▸ Problem
The data below holds a line containing "This screenshot has height=327, width=980." and a line containing "Task: Open Marcos Alonso's player link"; please quote exactly those two lines and every line between them, and nothing else.

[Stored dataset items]
>>>

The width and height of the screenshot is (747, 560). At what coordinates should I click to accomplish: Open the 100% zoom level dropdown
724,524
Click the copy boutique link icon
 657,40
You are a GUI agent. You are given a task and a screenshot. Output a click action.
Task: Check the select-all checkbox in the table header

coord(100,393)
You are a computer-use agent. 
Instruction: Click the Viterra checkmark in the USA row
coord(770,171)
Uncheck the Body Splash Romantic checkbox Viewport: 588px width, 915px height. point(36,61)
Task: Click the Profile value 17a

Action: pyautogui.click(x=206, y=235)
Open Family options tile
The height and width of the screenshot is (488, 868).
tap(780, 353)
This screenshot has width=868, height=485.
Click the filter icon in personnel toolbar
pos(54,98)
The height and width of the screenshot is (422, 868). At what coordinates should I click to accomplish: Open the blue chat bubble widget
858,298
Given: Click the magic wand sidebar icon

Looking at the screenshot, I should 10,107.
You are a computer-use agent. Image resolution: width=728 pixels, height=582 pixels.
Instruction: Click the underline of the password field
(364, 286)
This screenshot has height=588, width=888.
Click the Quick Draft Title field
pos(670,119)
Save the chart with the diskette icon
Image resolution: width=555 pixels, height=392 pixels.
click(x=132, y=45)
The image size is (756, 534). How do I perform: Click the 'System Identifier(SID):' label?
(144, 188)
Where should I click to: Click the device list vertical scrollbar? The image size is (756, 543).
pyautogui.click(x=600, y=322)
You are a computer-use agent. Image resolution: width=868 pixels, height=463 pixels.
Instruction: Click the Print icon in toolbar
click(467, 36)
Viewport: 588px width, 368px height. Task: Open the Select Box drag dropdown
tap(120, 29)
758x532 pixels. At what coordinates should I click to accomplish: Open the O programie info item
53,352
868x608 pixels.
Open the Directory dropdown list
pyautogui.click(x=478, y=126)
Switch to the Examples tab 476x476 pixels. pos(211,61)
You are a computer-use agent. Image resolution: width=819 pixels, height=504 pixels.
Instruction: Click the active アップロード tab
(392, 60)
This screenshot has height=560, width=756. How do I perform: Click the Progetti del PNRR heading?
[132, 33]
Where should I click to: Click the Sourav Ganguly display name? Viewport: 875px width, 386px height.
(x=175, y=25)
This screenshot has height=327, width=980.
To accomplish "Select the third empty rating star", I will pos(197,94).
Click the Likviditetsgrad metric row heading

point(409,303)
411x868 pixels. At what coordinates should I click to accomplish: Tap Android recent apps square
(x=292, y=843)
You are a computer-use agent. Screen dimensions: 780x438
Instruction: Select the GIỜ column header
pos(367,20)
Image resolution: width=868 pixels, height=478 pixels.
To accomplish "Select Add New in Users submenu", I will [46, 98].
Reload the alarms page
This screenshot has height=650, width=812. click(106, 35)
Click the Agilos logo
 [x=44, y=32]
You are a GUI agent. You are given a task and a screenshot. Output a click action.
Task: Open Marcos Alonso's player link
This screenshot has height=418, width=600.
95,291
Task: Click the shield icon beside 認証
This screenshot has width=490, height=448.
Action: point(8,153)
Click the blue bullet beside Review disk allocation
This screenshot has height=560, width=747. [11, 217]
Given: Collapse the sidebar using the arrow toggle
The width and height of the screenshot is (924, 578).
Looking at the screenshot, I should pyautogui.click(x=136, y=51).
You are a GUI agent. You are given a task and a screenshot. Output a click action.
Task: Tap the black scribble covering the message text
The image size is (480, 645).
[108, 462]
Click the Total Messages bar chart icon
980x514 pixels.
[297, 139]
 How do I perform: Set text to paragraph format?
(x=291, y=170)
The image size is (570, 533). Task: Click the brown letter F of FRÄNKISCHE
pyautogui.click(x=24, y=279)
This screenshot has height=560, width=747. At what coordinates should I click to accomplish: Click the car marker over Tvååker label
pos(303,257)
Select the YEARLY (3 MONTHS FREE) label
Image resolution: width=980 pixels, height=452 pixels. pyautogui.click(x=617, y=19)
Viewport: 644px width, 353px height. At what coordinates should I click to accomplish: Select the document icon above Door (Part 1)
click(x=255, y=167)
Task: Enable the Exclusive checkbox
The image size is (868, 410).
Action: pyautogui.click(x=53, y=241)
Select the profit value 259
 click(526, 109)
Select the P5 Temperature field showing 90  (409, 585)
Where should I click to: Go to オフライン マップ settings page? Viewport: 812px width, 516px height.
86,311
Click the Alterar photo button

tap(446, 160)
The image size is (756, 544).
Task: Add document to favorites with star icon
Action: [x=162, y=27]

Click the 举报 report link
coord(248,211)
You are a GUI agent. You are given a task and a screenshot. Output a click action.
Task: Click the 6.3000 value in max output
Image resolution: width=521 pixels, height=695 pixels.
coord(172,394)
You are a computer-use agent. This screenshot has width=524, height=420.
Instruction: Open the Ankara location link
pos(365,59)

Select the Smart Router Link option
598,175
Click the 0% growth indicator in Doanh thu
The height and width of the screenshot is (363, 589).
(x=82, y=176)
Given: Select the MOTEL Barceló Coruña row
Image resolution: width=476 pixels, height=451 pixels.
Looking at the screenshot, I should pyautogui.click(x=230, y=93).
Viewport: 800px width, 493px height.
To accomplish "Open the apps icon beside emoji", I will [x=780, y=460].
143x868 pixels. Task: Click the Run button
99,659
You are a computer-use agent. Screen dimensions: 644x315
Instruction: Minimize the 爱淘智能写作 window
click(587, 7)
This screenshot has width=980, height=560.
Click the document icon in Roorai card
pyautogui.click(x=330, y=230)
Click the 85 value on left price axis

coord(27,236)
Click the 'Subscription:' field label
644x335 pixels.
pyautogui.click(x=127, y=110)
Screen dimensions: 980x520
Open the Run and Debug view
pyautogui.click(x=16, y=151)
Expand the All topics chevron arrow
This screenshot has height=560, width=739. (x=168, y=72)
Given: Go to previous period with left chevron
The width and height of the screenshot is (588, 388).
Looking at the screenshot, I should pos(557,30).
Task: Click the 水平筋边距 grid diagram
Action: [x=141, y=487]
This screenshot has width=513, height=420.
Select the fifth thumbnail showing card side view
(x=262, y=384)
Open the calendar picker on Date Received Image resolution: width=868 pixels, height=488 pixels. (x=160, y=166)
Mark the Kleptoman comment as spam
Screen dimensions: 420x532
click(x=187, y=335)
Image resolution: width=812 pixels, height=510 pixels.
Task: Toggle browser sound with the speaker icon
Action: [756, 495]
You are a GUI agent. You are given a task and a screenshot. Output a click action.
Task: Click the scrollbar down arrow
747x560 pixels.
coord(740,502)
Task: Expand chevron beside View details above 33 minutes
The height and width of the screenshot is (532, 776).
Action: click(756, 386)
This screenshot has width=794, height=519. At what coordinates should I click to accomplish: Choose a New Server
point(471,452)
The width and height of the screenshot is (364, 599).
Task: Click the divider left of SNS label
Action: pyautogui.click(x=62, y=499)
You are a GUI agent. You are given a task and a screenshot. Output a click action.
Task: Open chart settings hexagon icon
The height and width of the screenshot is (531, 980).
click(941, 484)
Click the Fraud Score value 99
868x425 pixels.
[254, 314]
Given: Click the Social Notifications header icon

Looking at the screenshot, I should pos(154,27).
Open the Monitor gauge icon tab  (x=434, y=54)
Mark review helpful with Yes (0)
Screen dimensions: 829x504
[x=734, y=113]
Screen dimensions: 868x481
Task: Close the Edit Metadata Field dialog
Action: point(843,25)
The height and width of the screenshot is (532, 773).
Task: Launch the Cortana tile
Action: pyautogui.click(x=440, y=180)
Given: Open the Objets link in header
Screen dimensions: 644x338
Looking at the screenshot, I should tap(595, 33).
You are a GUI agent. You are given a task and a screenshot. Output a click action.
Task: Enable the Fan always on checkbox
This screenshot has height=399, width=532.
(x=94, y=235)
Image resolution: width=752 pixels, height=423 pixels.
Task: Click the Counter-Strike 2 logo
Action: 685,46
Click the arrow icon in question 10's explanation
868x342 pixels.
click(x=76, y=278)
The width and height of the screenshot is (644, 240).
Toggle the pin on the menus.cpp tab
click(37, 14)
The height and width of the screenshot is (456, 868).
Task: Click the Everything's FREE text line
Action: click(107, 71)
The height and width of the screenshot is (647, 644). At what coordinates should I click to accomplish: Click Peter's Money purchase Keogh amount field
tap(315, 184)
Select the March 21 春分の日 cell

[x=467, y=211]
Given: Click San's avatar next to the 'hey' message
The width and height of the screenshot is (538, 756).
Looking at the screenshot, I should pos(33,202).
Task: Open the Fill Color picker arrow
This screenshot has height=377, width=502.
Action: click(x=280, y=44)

<<<

▸ Output
This screenshot has height=327, width=980.
To accomplish "Select the third empty rating star", I will pos(197,94).
Click the Likviditetsgrad metric row heading

point(409,303)
411x868 pixels. At what coordinates should I click to accomplish: Tap Android recent apps square
(x=292, y=843)
You are a computer-use agent. Screen dimensions: 780x438
Instruction: Select the GIỜ column header
pos(367,20)
Image resolution: width=868 pixels, height=478 pixels.
To accomplish "Select Add New in Users submenu", I will [46, 98].
Reload the alarms page
This screenshot has height=650, width=812. click(106, 35)
Click the Agilos logo
 [x=44, y=32]
You are a GUI agent. You are given a task and a screenshot. Output a click action.
Task: Open Marcos Alonso's player link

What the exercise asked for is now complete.